Collected data entries:
=====

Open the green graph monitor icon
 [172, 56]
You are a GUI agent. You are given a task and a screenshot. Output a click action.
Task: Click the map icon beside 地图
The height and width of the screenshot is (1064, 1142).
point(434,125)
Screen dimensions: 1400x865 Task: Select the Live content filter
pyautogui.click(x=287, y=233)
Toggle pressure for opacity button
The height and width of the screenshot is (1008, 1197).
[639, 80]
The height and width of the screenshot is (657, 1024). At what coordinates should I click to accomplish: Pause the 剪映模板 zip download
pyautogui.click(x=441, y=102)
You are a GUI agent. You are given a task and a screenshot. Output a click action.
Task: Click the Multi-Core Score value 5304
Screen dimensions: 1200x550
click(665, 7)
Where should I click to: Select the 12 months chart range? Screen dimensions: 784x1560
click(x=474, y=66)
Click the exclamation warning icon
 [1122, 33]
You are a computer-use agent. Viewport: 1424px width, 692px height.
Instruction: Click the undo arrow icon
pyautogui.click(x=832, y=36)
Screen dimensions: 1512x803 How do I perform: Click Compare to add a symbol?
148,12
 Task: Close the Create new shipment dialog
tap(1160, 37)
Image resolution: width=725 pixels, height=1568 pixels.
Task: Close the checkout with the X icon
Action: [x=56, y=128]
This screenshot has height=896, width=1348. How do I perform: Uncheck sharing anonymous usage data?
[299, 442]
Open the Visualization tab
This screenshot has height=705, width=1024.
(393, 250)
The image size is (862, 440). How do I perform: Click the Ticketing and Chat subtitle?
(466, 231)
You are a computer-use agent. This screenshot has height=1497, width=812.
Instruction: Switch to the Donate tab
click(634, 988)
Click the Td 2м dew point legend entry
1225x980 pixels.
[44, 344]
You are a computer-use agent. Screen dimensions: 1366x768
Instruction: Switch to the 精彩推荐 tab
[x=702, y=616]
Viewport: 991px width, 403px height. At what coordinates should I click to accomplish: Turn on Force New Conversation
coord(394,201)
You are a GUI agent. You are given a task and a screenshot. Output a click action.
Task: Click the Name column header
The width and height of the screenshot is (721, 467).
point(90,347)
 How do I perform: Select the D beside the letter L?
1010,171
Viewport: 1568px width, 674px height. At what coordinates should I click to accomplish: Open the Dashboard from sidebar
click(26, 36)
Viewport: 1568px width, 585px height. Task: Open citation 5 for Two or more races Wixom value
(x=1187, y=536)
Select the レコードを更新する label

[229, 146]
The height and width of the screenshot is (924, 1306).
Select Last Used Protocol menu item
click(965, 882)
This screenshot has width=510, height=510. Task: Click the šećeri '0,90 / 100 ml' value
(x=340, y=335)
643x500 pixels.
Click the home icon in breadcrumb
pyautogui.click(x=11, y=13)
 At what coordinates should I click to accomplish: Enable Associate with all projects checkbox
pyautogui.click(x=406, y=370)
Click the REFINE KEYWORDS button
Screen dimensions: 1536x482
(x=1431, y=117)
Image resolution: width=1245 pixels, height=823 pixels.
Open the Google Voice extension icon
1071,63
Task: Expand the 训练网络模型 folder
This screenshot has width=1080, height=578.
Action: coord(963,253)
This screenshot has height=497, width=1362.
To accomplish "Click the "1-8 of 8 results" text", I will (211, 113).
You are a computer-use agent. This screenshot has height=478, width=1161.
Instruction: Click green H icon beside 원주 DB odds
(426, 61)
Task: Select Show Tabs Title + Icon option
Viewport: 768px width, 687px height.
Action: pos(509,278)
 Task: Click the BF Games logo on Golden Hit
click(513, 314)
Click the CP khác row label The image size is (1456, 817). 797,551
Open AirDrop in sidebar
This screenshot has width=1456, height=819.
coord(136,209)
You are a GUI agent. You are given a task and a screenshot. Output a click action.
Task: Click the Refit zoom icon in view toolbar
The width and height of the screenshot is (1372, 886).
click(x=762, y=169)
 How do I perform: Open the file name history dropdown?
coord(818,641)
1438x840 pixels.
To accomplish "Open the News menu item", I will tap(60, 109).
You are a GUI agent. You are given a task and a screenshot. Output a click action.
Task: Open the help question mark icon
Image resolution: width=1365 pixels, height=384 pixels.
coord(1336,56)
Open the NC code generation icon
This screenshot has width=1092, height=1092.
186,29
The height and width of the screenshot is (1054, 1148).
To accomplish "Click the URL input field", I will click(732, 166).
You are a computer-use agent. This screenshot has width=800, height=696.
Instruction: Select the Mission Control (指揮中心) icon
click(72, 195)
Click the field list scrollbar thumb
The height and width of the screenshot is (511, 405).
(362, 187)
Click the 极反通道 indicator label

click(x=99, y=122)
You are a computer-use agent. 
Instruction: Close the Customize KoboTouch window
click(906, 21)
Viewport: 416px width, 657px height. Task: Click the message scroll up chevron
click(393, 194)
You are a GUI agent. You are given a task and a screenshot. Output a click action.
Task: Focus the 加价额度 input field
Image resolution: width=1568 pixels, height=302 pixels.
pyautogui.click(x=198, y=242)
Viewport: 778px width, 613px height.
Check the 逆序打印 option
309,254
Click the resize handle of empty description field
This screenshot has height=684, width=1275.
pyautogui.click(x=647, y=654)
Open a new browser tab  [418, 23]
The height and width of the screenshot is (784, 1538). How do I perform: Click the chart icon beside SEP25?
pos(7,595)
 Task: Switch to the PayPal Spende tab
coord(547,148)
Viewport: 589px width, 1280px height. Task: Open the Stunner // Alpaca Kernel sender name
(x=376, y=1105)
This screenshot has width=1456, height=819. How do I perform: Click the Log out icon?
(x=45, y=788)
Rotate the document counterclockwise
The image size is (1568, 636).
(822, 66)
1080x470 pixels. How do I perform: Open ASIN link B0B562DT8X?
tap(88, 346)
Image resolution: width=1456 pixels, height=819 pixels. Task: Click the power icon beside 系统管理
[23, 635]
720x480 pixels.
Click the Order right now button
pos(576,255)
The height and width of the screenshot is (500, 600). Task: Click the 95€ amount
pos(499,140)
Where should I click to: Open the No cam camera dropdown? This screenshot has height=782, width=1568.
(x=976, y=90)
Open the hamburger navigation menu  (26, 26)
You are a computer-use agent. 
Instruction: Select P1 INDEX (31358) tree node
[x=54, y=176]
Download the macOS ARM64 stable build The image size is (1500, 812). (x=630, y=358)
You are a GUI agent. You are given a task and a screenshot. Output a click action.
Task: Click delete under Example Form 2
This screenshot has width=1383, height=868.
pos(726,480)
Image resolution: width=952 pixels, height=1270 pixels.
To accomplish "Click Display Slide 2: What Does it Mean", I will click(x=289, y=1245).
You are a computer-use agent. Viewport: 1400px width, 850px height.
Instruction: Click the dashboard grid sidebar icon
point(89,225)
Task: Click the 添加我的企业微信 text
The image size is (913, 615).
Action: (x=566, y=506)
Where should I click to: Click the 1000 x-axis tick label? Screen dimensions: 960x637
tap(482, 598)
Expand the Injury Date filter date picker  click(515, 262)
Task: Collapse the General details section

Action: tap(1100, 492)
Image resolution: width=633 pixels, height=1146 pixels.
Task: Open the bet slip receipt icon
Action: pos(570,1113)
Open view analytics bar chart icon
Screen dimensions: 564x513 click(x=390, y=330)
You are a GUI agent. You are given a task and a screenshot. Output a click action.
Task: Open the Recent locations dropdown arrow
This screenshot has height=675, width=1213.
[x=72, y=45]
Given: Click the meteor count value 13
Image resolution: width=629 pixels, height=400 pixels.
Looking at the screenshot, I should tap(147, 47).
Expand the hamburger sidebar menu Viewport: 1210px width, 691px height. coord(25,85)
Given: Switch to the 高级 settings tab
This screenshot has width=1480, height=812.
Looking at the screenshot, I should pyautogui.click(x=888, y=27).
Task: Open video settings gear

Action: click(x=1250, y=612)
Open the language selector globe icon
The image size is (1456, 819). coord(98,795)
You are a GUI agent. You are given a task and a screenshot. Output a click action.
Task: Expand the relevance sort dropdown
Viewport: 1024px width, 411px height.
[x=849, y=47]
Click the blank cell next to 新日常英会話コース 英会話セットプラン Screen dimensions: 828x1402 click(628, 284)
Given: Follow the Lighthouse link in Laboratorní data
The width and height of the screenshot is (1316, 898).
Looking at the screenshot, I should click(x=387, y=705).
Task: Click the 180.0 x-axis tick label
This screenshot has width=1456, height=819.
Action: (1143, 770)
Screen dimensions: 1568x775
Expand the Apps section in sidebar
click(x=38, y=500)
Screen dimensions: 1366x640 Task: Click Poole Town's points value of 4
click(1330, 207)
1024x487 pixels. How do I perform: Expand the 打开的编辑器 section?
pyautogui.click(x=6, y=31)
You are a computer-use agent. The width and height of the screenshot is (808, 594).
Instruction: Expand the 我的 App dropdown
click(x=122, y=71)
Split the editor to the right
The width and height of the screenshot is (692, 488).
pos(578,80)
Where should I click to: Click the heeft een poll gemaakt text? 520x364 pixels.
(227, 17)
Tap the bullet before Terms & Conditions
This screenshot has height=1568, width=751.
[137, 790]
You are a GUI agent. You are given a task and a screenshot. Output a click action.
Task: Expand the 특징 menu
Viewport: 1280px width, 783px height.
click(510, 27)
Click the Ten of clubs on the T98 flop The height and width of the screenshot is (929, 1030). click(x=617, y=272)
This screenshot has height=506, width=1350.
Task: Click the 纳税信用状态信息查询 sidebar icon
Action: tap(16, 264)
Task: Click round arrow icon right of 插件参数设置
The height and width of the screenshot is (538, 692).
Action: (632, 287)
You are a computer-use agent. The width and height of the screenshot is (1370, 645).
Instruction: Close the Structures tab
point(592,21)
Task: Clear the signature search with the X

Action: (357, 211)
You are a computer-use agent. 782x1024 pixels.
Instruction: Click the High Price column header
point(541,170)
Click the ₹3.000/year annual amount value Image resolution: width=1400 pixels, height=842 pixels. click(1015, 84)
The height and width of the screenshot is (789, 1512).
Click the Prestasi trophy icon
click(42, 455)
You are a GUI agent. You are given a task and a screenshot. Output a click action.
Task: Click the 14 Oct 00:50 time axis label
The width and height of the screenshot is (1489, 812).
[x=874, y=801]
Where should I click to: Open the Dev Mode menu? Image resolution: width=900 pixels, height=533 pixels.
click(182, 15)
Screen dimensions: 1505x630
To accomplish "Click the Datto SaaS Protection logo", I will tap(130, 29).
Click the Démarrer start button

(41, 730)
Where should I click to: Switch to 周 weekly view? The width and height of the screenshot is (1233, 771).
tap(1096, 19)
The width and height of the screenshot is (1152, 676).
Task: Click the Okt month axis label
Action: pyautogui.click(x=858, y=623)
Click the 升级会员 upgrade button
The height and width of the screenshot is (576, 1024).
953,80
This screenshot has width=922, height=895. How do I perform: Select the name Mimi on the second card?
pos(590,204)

=====

• **Written problem**:
Give the lines of the material above, from the line containing "has height=478, width=1161." up to and including the line containing "Action: pos(509,278)", as a JSON list of strings with one string per line and blank lines omitted.

• **Response**:
[
  "You are a computer-use agent. This screenshot has height=478, width=1161.",
  "Instruction: Click green H icon beside 원주 DB odds",
  "(426, 61)",
  "Task: Select Show Tabs Title + Icon option",
  "Viewport: 768px width, 687px height.",
  "Action: pos(509,278)"
]